Reproduce the records below with "Share Screen" changed to "Present Screen" and everything else left unchanged. Omit the pictures from your answer.

> _THE DATA_
┏━━
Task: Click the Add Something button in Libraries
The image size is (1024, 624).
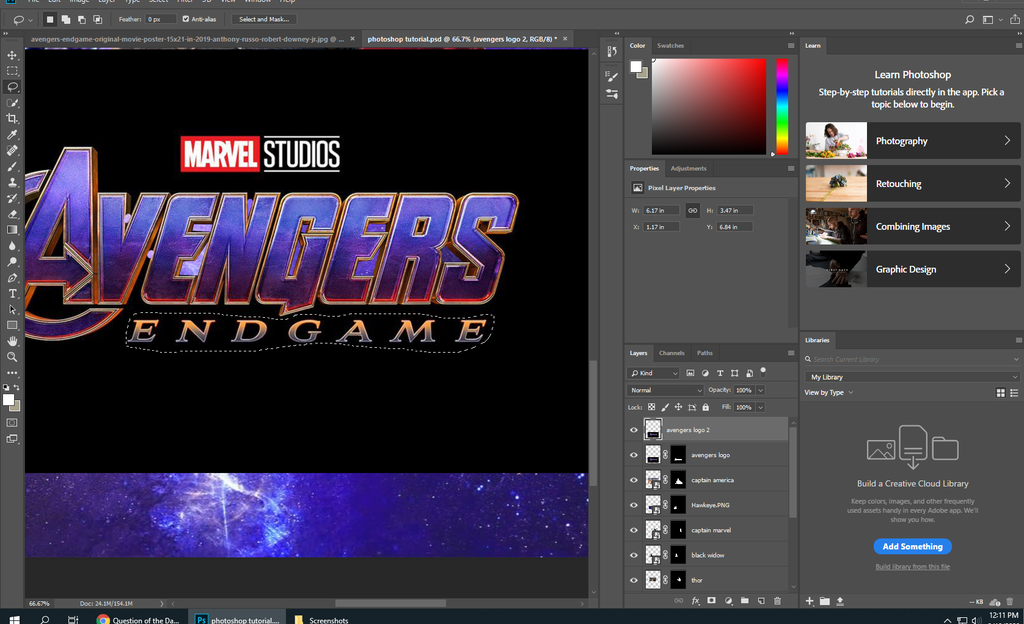Action: (912, 546)
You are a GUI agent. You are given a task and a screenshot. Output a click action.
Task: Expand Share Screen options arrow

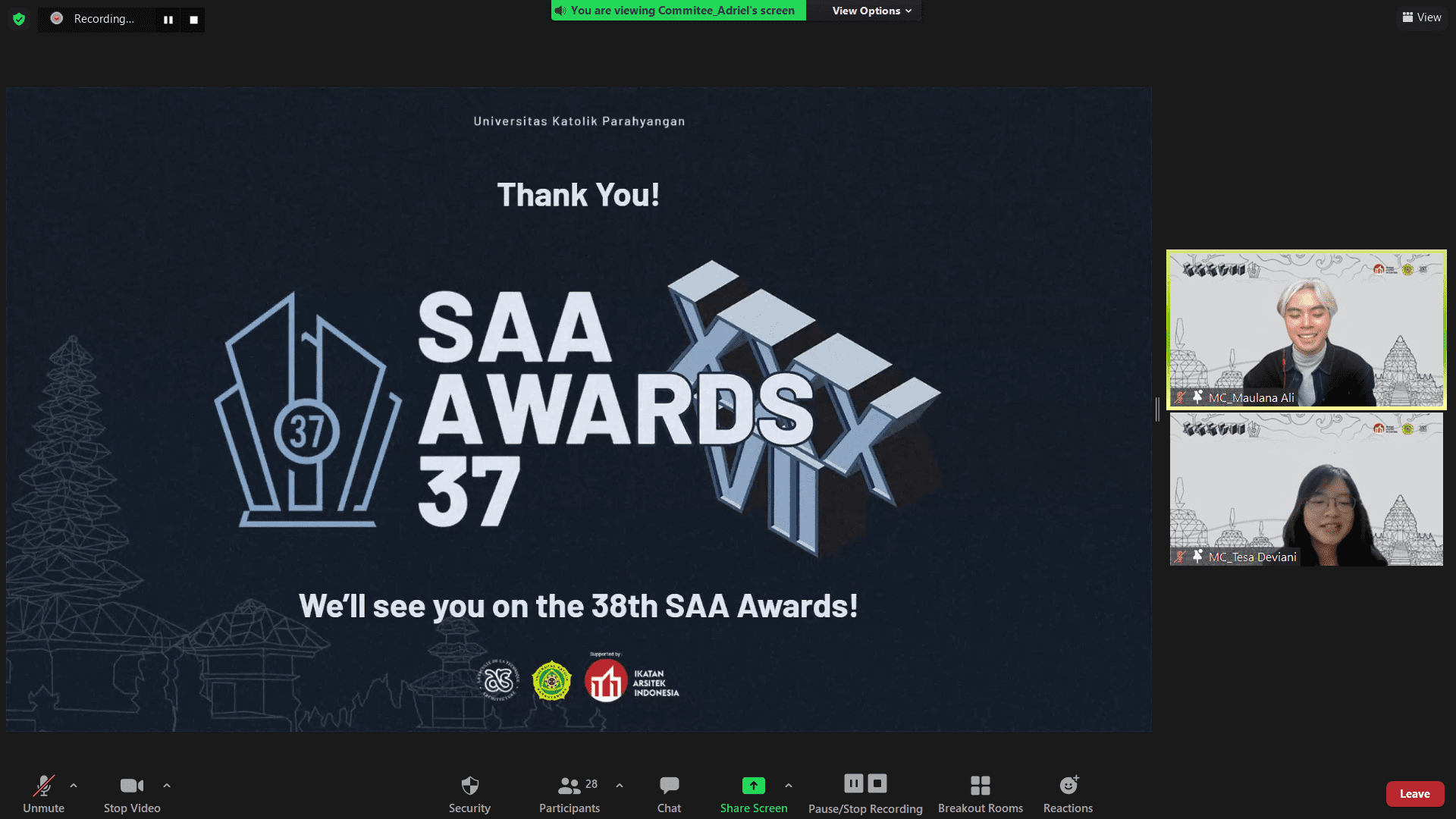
┗━━
> _RESPONSE TO THE EXERCISE_
Task: Click the Add Something button in Libraries
The image size is (1024, 624).
Action: (912, 546)
You are a GUI agent. You are given a task and a screenshot. Output a click action.
Task: Expand Present Screen options arrow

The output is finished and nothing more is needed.